Bertha: That must have been a few months before the ghetto was established. The ghetto was established in April '41. So that could have been somewhere in January, February. It was bitter cold. I remember because of the incidents of what I wore, what I didn't wear, I can remember more or less the season of the year than the date. And then the ghetto was established. Again there were problems.

Interviewer: Where were the Jews brought to, when the ghetto was established from where?
Bertha: Well, the ghetto was established, first of all, all the people from Bochnia, from the city of Bochnia were taken into the ghetto. Then and the thing is, what they did is they told you, you are going into a ghetto but they didn't provide you with anything. The electricity was cut off when we got there. So there were always people with , there were people that were ..... inventive. Everybody in the world as this situation changed people invented new things. So the electricity was cut off from the ghetto so they invented lamps. They weren't oil lamps. They were like a solid carbon and you would light it and it would give quite a nice light.

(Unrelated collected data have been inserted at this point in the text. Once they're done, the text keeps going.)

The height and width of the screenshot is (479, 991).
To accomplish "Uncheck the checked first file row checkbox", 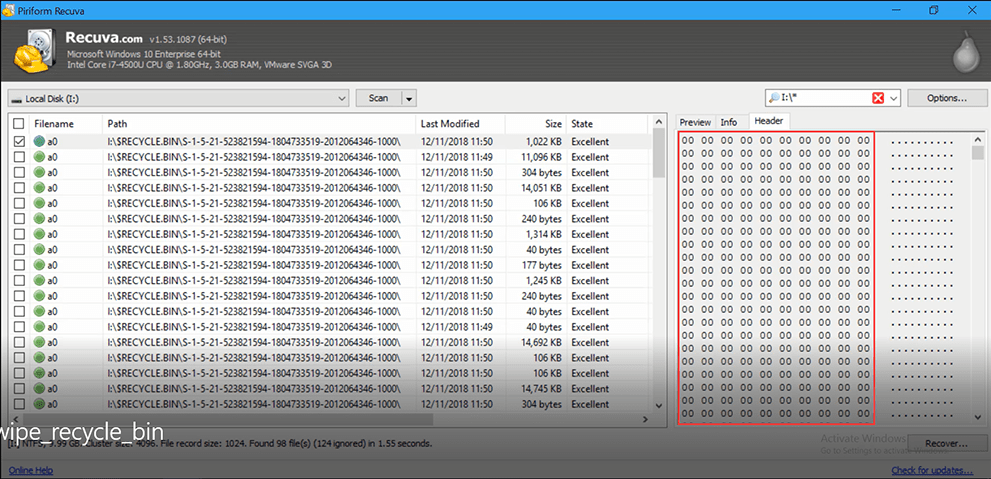I will pyautogui.click(x=18, y=142).
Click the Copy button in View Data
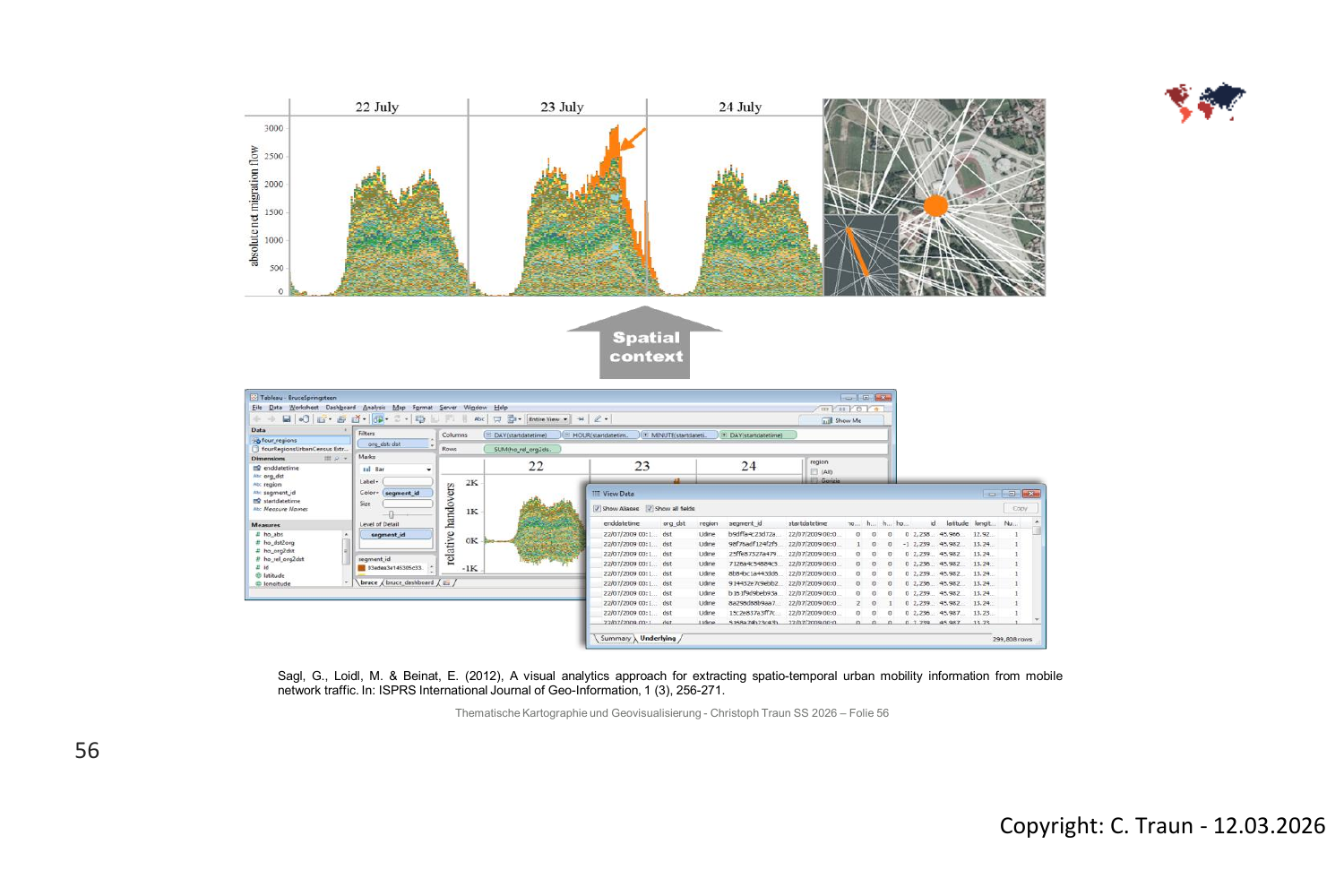1344x896 pixels. (x=1020, y=509)
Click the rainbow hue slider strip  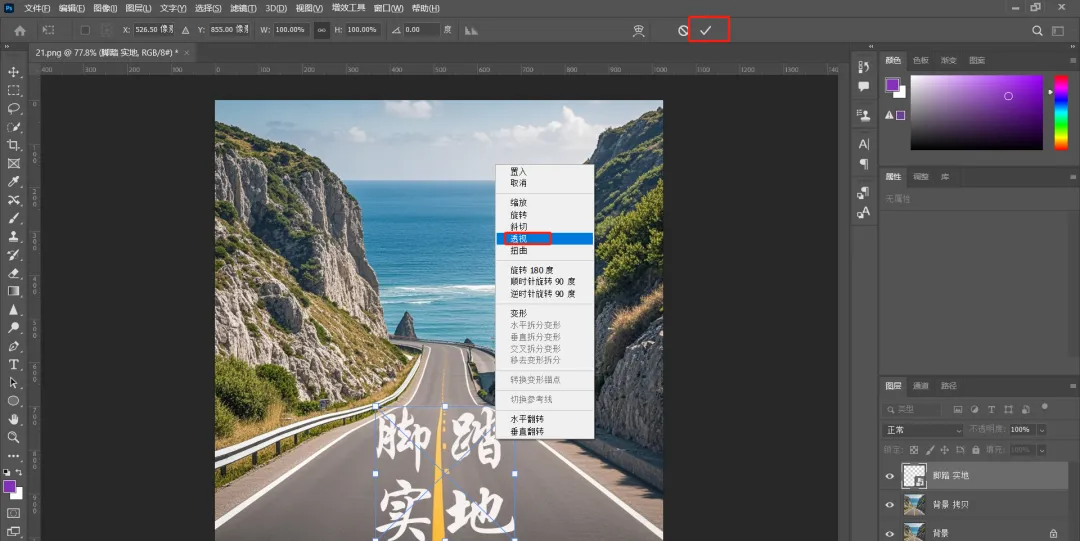tap(1061, 112)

Interviewer: Do you remember any specific reaction of the non-Jews, the Gentiles of the area when the ghetto was established?
Bertha: I didn't have much contact with the non-Jews, not before the war either. The only contact that I had with non-Jews was on my mother's side. I would go every summer to the grandparents, to my grandparent's home and they lived in a small village where there were mainly non-Jews and they would make my life miserable so I don't have very fond memories of non-Jews. But I do remember that while the ghetto was established already that they would come to the fence, not to defense, to the fence. There was a fence around the ghetto and they would bring flour or dread or butter or milk or whatever and they would trade it for things and even though you had plenty of money you couldn't get food for the money. But you could get food if you would bring them a sheet or a coat or a blouse and that's what they did.

Interviewer: Sort of a trade relationship between the ghetto and outside?
Bertha: In the beginning yes, and also we were working outside the ghetto.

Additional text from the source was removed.